___ Provided records
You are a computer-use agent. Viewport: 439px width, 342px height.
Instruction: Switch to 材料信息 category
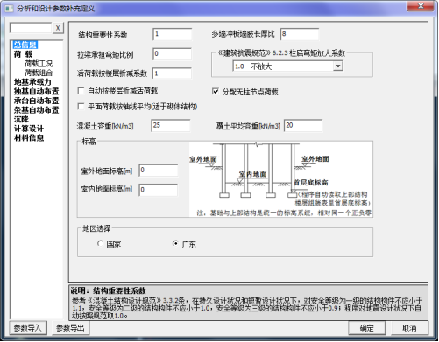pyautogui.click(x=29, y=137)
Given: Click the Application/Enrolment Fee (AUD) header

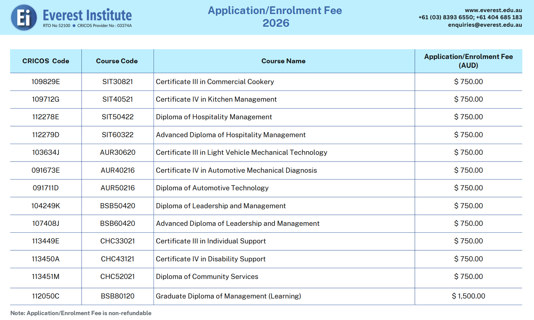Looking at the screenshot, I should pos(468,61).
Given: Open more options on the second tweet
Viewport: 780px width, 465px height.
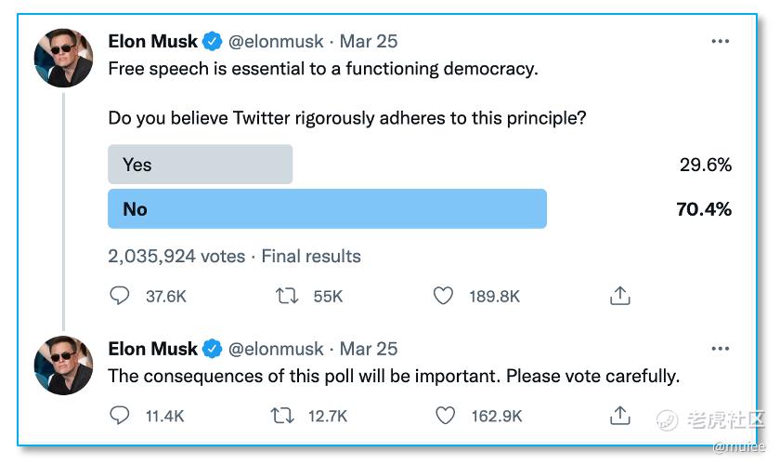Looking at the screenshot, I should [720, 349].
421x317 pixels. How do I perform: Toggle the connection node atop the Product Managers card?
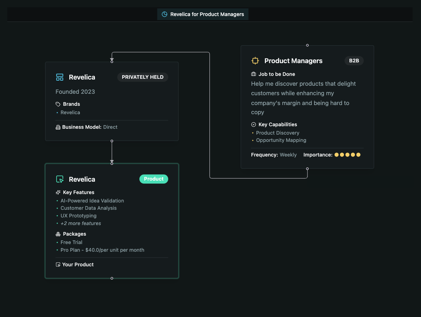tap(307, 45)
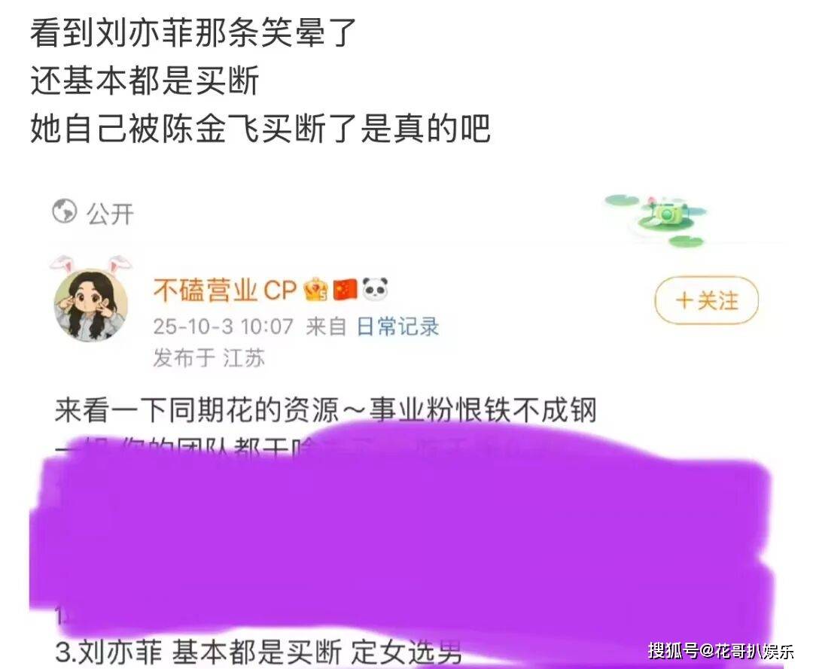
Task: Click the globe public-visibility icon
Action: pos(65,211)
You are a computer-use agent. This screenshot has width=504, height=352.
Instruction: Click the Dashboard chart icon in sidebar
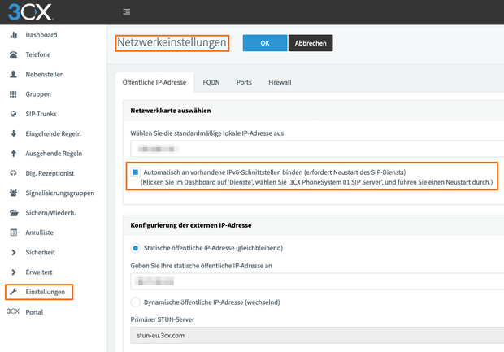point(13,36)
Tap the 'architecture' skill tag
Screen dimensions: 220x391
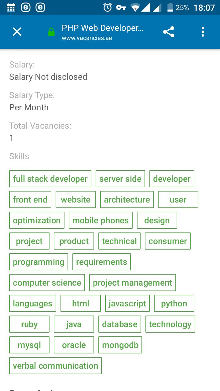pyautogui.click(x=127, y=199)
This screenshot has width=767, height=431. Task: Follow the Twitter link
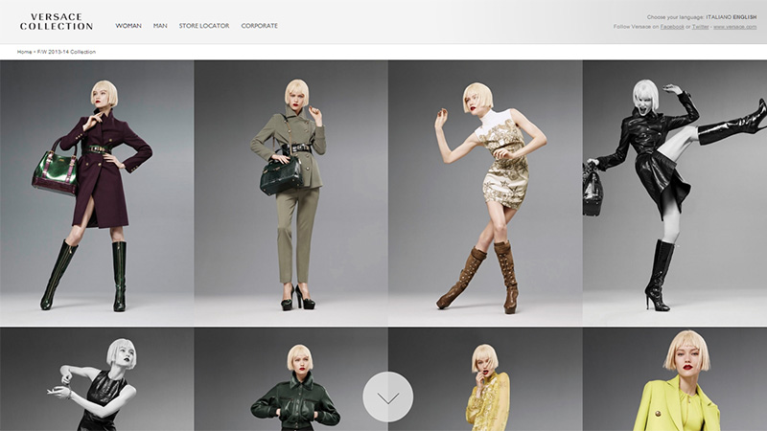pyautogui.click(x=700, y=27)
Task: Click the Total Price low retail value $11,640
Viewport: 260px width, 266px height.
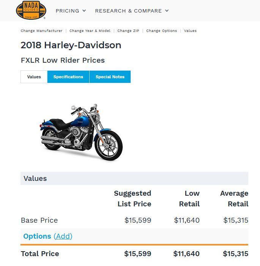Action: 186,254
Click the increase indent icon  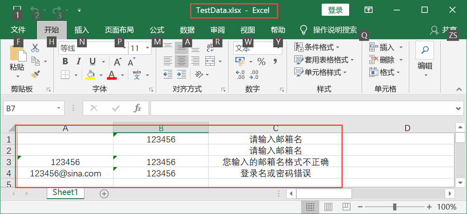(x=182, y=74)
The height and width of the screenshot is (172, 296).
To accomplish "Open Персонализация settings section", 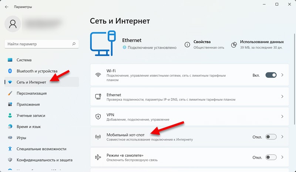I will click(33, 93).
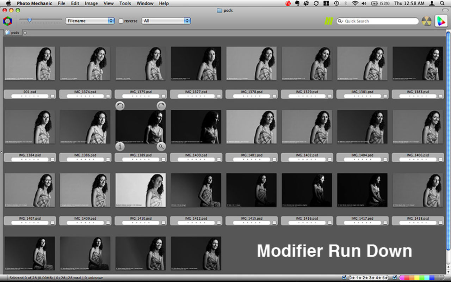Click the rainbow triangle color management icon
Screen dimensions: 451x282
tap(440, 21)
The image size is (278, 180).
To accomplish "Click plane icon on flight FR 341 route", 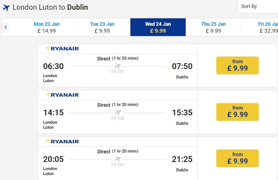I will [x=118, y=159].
______
___ Provided records
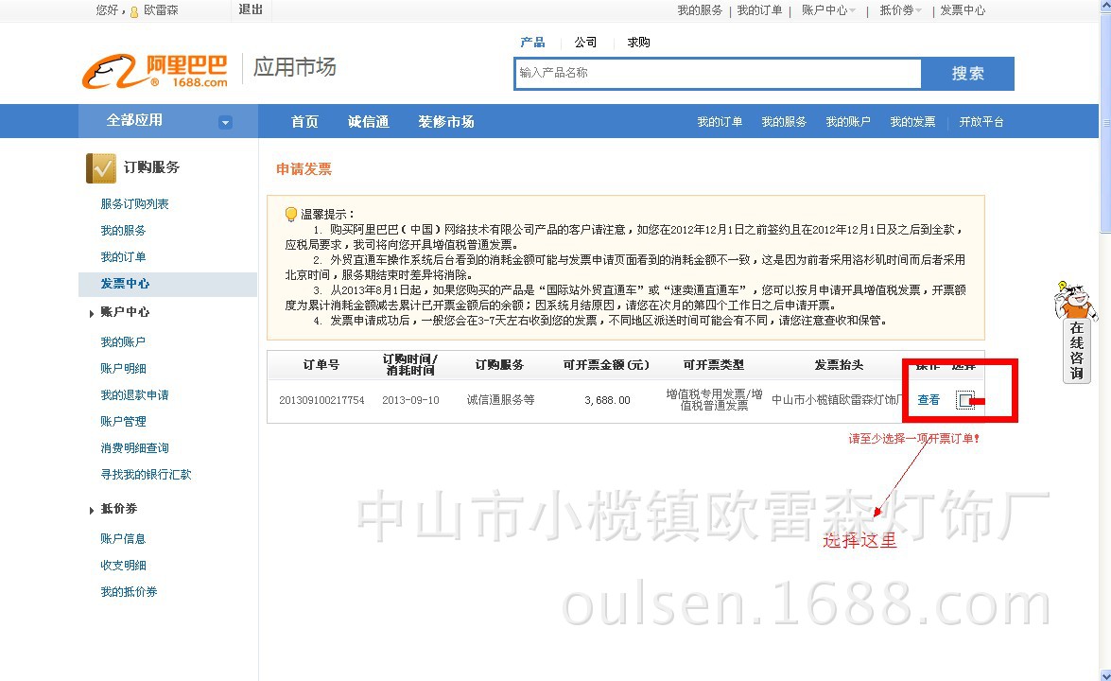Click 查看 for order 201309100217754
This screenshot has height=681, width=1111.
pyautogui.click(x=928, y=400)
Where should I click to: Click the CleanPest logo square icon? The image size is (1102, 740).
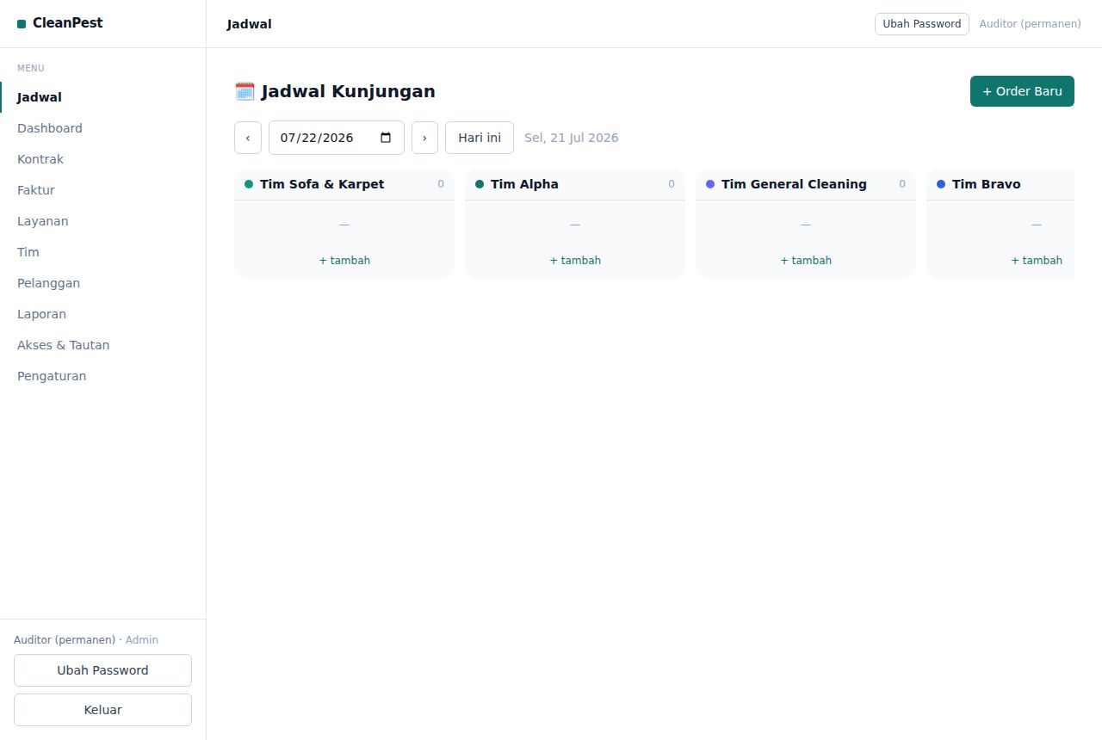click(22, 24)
______
Your instructions: Search the records for the word "computer" and copy out every line that holds it.

Answer for the task:
You are a computer-use agent. Viewport: 439px width, 342px height.
You are a computer-use agent. This screenshot has width=504, height=352.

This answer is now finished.